36. Покровец «Агнец Божий». 1730-е гг. Музеи Московского Кремля

В конце XVII в., не только в светлице Акулины Бутурлиной, но и в других мастерских, где сохраняются старинные приемы шитья, в той или иной степени сказываются новые веяния. Примерами могут служить два кремлевских покрова с изображением митрополита Алексия, выполненные на рубеже ХVІІ–ХVІII вв. Один из них переложен на новый бархат, на котором шита вкладная надпись с именем Степана Романовича Траханиотова и датой – 1713 г. (кат. № 150), другой – безымянный (кат. № 149). Покровы имеют много общего. Традиционные одежды митрополита – крестчатый саккос (ставропигий) и клобук – шиты золотными нитями. Саккос по каймам украшен цветочными гирляндами, жемчугом и драгоценными камнями, как на царицыных и некоторых более ранних покровах. Однако в отличие от других в композицию второго покрова на верхней кайме включено изображение Спаса Нерукотворного. Палеография литургических надписей на каймах обоих произведений утратила классические признаки XVII в., а дата на покрове Траханиотова приводится в новом летосчислении.

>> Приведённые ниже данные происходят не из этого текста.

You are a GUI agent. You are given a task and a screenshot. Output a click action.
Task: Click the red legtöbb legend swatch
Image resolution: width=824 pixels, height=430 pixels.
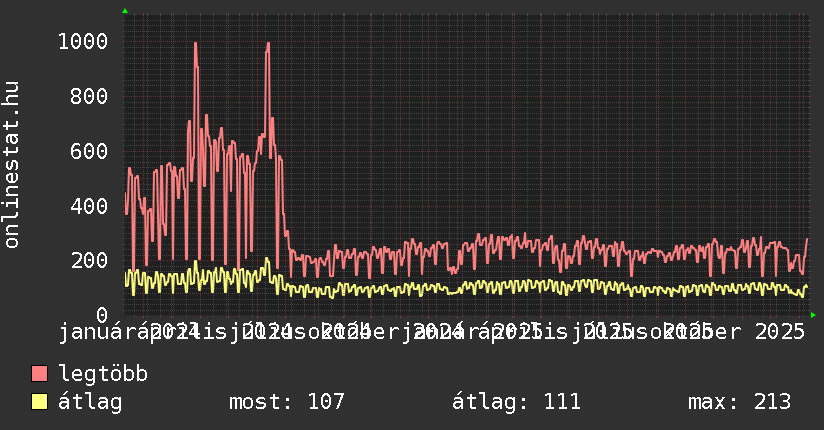click(40, 375)
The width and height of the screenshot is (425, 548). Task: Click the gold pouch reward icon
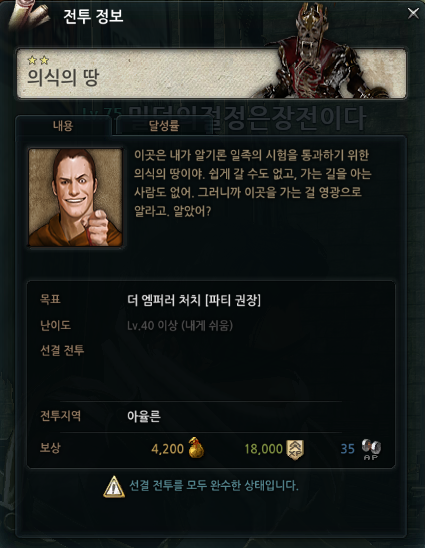(196, 448)

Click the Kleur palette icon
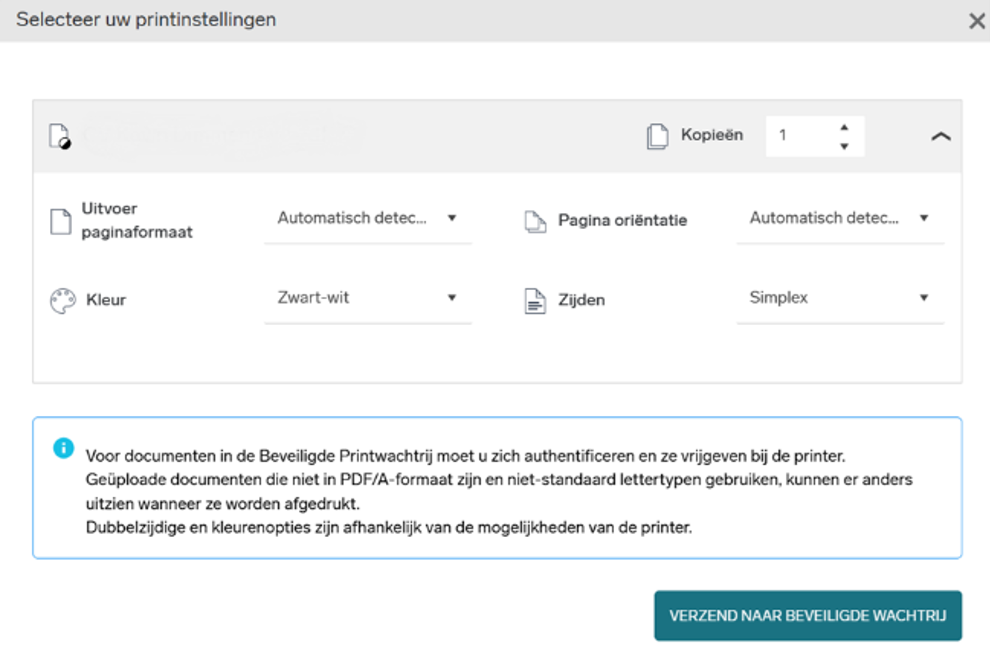[63, 298]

Несколько иначе, чем прежде, трактуются лики. На первом покрове – тонкие полосы, окружающие глаза и идущие к кончику носа, при отсутствии обычных притенений, придают лику объемность и новую выразительность, не свойственную XVII в. На втором покрове эта объемность лепится стежками в разных направлениях, а также крупной «скобкой» усов.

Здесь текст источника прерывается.